Ospitare bimbi nella propria abitazione può diventare anche un mestiere per molte mamme. Arrivano anche in Italia la “mamme di giorno”

(25 ottobre 2009) – Non è  semplice conciliare il lavoro con le necessità della famiglia, soprattutto quando i bimbi sono piccoli. Spesso non si può contare sui nonni ed è difficile trovare un posto all’asilo nido. Nei Paesi del centro e nord Europa si è affermata da tempo una figura alternativa: la Tagesmutter. Significa “mamma di giorno”, ed è una persona adeguatamente formata che offre educazione e cura ai bambini nella propria abitazione.
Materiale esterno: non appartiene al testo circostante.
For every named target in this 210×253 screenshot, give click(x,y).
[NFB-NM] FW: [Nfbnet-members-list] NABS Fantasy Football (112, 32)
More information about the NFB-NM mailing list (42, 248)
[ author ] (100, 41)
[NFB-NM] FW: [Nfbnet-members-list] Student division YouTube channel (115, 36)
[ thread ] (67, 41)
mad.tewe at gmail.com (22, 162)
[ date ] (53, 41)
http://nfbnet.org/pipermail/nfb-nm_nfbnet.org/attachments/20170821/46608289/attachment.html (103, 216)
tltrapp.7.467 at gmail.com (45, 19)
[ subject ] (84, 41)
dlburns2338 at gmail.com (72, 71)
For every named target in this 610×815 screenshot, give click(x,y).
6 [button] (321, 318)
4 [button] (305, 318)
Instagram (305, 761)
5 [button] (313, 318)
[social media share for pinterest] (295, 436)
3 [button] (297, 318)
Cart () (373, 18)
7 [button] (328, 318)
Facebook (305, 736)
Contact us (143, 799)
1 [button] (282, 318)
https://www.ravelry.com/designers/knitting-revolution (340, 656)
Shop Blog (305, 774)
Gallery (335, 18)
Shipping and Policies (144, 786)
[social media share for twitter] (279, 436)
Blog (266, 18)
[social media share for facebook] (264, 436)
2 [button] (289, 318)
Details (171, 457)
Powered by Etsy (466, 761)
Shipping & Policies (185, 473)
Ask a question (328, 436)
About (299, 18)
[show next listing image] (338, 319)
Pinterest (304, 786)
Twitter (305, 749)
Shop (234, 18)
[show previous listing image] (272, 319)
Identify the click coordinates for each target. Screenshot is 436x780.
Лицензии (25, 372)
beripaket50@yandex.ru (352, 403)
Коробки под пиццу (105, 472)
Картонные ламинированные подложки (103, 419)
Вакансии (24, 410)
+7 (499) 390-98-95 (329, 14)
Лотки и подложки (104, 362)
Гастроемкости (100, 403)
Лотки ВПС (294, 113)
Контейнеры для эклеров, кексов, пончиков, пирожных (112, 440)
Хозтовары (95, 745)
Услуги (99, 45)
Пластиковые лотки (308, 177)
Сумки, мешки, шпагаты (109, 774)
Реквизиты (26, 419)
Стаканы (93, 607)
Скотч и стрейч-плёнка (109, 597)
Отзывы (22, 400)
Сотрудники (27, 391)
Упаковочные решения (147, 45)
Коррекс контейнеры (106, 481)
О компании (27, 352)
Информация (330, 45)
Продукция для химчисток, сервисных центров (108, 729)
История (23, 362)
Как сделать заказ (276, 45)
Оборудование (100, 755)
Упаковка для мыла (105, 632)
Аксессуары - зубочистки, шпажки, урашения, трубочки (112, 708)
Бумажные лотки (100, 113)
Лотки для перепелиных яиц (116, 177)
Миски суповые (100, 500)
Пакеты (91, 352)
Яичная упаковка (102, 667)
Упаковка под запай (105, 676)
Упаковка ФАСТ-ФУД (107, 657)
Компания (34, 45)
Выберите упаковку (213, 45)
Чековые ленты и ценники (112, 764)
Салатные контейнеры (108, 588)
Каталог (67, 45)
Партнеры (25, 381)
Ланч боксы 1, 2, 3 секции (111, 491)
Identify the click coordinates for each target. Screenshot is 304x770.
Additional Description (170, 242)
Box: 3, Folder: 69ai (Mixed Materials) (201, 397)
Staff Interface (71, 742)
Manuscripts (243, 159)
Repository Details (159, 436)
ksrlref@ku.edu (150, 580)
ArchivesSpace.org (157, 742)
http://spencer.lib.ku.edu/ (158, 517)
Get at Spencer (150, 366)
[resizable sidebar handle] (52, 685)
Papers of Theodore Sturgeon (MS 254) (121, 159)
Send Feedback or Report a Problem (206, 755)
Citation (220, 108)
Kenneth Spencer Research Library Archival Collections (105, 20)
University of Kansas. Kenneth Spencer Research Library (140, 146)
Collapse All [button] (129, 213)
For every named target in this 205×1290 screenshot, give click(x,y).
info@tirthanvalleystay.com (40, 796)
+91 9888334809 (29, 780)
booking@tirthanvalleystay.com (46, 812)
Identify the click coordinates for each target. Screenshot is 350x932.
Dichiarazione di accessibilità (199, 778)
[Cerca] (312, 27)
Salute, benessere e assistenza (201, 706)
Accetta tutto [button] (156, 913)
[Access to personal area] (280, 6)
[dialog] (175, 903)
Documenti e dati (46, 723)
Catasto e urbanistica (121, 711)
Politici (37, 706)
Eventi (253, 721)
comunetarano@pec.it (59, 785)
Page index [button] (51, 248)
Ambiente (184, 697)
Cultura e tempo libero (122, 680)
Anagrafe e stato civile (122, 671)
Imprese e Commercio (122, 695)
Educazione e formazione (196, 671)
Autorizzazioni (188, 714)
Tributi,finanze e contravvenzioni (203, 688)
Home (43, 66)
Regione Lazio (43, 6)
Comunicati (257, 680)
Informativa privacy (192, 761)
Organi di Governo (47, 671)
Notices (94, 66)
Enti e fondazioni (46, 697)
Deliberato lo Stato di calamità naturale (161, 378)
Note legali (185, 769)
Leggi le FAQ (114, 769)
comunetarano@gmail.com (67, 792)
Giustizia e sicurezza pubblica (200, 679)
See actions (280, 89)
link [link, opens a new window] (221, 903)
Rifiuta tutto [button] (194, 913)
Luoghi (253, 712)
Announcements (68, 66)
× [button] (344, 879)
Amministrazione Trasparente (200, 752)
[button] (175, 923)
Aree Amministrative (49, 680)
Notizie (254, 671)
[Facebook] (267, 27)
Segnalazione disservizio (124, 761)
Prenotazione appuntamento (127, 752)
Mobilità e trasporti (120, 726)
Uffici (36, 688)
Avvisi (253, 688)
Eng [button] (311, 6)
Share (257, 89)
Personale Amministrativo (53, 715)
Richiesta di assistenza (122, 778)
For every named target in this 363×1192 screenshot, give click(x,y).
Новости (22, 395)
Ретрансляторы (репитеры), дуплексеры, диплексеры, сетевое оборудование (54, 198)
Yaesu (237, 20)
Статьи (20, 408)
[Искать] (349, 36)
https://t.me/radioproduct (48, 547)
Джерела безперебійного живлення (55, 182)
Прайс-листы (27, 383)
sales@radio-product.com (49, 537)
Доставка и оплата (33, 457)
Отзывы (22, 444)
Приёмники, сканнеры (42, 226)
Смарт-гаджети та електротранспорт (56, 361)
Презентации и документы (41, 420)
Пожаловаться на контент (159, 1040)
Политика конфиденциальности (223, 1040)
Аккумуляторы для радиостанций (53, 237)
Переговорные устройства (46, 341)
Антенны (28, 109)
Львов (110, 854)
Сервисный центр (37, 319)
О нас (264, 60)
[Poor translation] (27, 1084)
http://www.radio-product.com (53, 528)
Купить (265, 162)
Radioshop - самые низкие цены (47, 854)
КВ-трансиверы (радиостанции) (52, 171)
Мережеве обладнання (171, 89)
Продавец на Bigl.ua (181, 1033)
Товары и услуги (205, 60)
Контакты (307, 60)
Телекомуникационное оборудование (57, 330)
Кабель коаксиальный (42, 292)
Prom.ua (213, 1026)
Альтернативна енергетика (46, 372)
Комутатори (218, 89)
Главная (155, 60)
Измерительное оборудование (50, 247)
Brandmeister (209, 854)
È in collegamento con un ente senza scopo di lucro che la sostiene anche economicamente (e per questo può rappresentare un modo per rimettersi in gioco nel mondo del lavoro) e che garantisce alle famiglie gli standard qualitativi, sia dal punto di vista educativo che da quello ambientale.

In Francia il numero delle Tagesmutter ha già superato i nidi privati, mentre in Italia le “mamme di giorno” sono diffuse specialmente nella provincia di Trento. Anche in altre città si stanno sperimentando delle iniziative simili: nei pressi di Roma è attiva un’associazione che riunisce sette nidi-famiglia. È formata da mamme che si prendono cura dei bimbi a costi ridotti. I piccoli clienti sono una cinquantina, e quattordici le mamme-maestre. Un percorso per formare 30 Tagesmutter è stato appena varato dal Comune di Monza: le donne selezionate hanno tra i 18 e i 60 anni, un diploma e un appartamento di almeno 70 metri quadrati. Va da sé, hanno competenza nella cura dei bambini perché sono mamme o hanno lavorato come baby sitter. Anche a Parma è nato un servizio sperimentale di “mamme di giorno”: solo che in questo caso i piccoli di cui le Tagesmutter si prendono cura non sono soltanto bimbi in età da nido, ma possono avere fino a 14 anni.